PANEN TBS : Perkebunan kelapa sawit yang terus menjamur di Kutai Barat, memberikan dampak ekonomi bagi pelaku usaha. Banyaknya karyawan luar bekerja menjadi peluang membuka usaha.
mediaoke. KALTIM PERS – Sedikitnya 24 ribu warga Nusa Tenggara Timur (NTT) yang bekerja di Kutai Barat. Ini data 2010. Diprediksi hingga 2024, jumlahnya tersebut terus bertambah seiring menjamurnya peluang pekerjaan di perusahaan kelapa sawit dan tambang batu bara. Termasuk, turut bekerja yang juga jumlahnya banyak dari Kabupaten Mamuju, Provinsi Sulawesi Barat.
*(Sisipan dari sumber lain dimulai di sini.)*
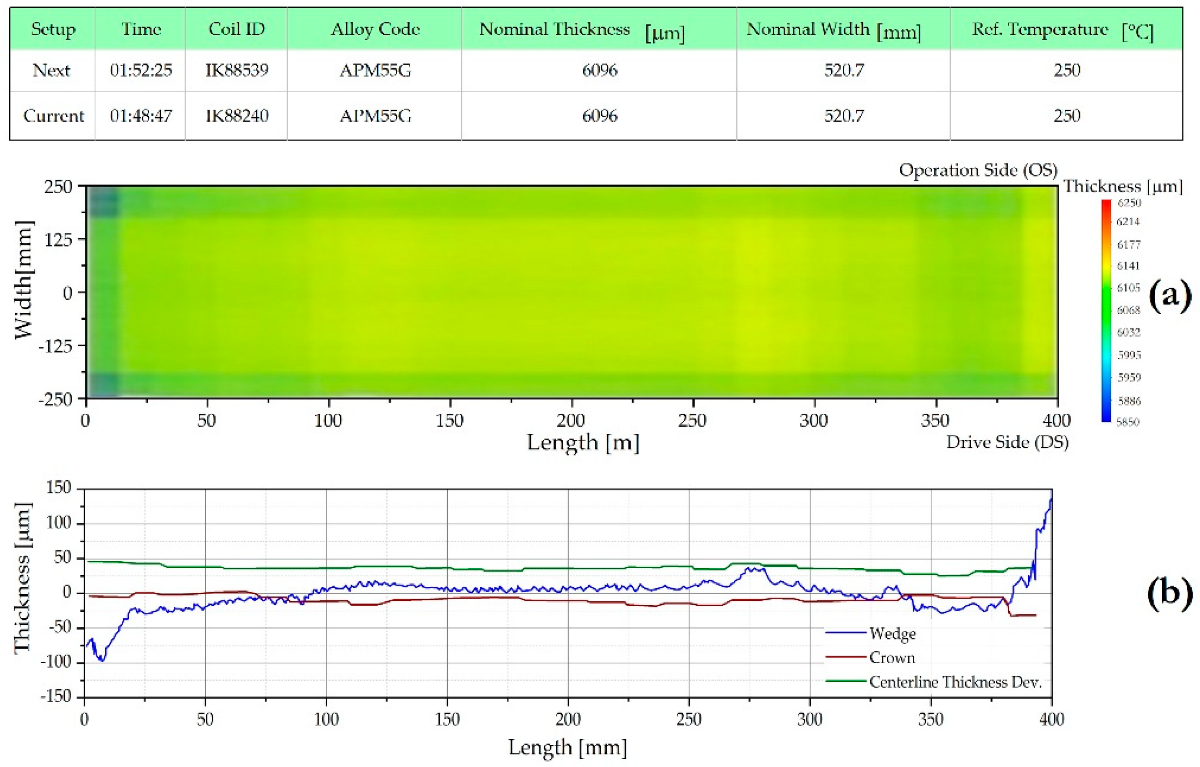
Task: Click the Coil ID column header
Action: click(237, 29)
Kehadiran saudara kita dari dua provinsi ini, memberikan dampak positif. Terutama perekonomian bagi pelaku usaha di Sendawar, ibu kota Kabupaten Kutai Barat. Setelah menerima gaji, rata-rata mereka berbelanja kebutuhan pokok dan lainnya di kecamatan terdekat. Salah satunya ke Kecamatan Melak dan Barong Tongkok. Jika penghasilan rata-rata Rp 5 juta per karyawan dari 24 ribu orang berarti ada kisaran Rp 144 miliar setiap bulan uang dihabiskan di Kutai Barat.
Diantara perusahaan perkebunan kelapa sawit itu yakni PT. Maha Karya Bersama (MKB) dengan lokasi kebun di Kecamatan Muara Pahu. Kemudian, PT. Fangiono Agro Plantation (FAP) Grup di Kecamatan Mook Manaar Bulatn.
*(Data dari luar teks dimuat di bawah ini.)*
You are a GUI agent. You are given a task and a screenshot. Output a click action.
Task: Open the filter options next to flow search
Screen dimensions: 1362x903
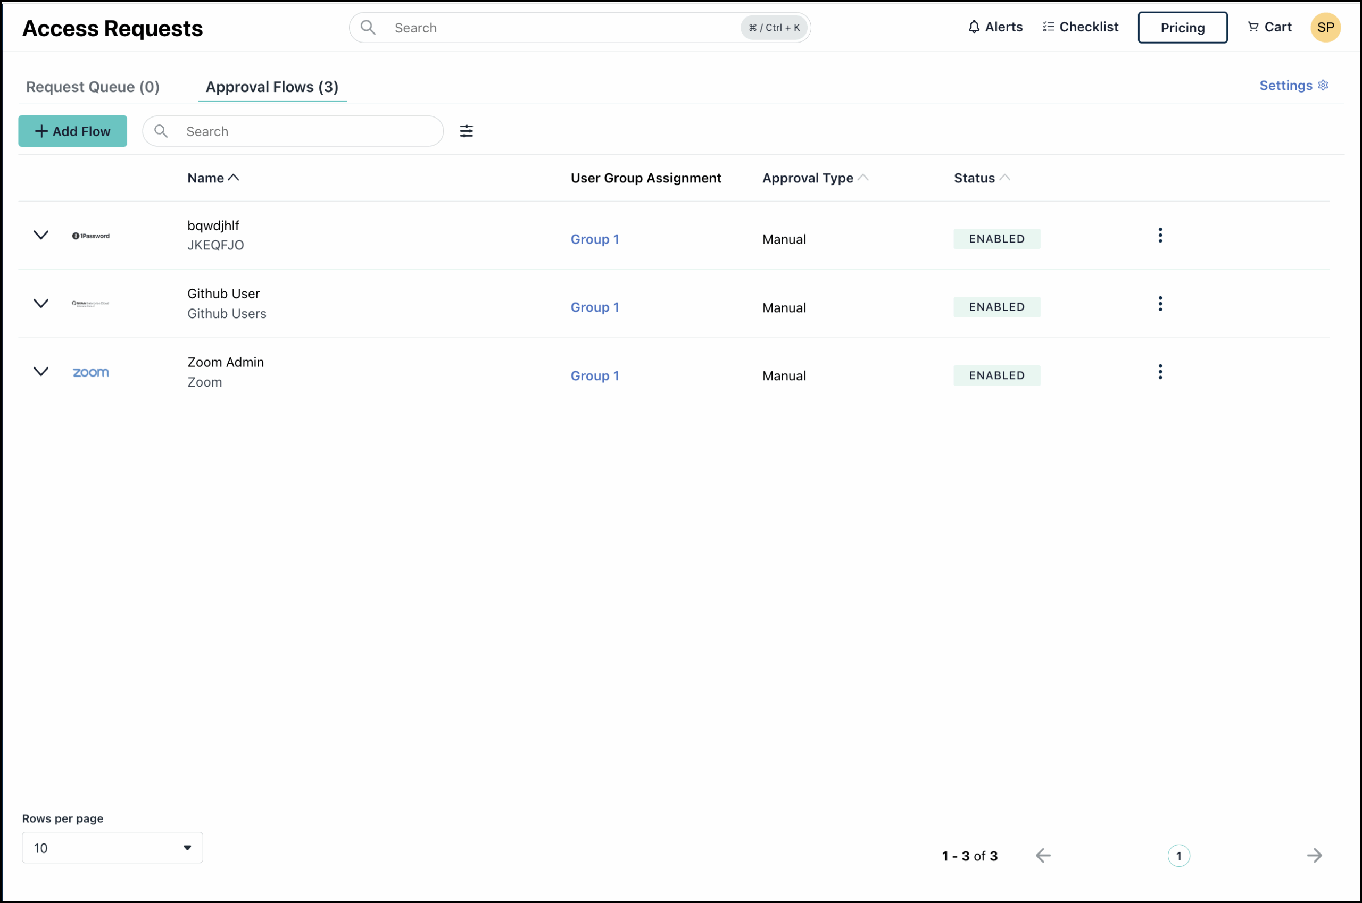tap(467, 131)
”Kami kalau habis menerima gaji dari perusahaan turun ke Melak atau ke Barong Tongkok untuk berbelanja bahan pangan, pakaian dan keperluan lainnya,” kata Ucok (45 tahun), bekerja sebagai supir truk pengangkut Tandan Buah Segar (TBS) kepala sawit di PT FAP.
Dirinya yang sudah bekerja sejak 2013, dan memiliki gaji sebesar Rp 5 juta lebih. Untuk penghasil terbesar adalah karyawan bagian panen TBS. Kisaran antara Rp 6 juta lebih per bulan. Rata-rata seorang pekerja menyertakan istrinya, sehingga satu keluarga bisa mencapai Rp 16 juta lebih per bulan. “Karena kami di perusahaan bagi yang sudah menikah wajib dibawa ke Kutai Barat, sekalian menjadi karyawan,” terangnya. Meski terbilang besar nominalnya namun masih dirasa kurang karena besarnya biaya hidup di Kutai Barat. Harga barang naik terus.
Awal mula bekerja di Kutai Barat, ungkap dia, ada salah satu pihak yang menawarkan pekerjaan di Kabupaten Mamuju. Kemudian setelah dikumpulkan di Mamuju lalu diberangkatkan ke Kutai Barat. Biaya perjalanan dan konsumsi hingga ke Kutai Barat sudah dijamin pihak lembaga tersebut. “Dan betul kami langsung bekerja sebagai karyawan perusahaan perkebunan kelapa sawit di situ (PT. FAP),” katanya. Di PT. FAP ada sekitar 400 orang warga Mamuju bekerja.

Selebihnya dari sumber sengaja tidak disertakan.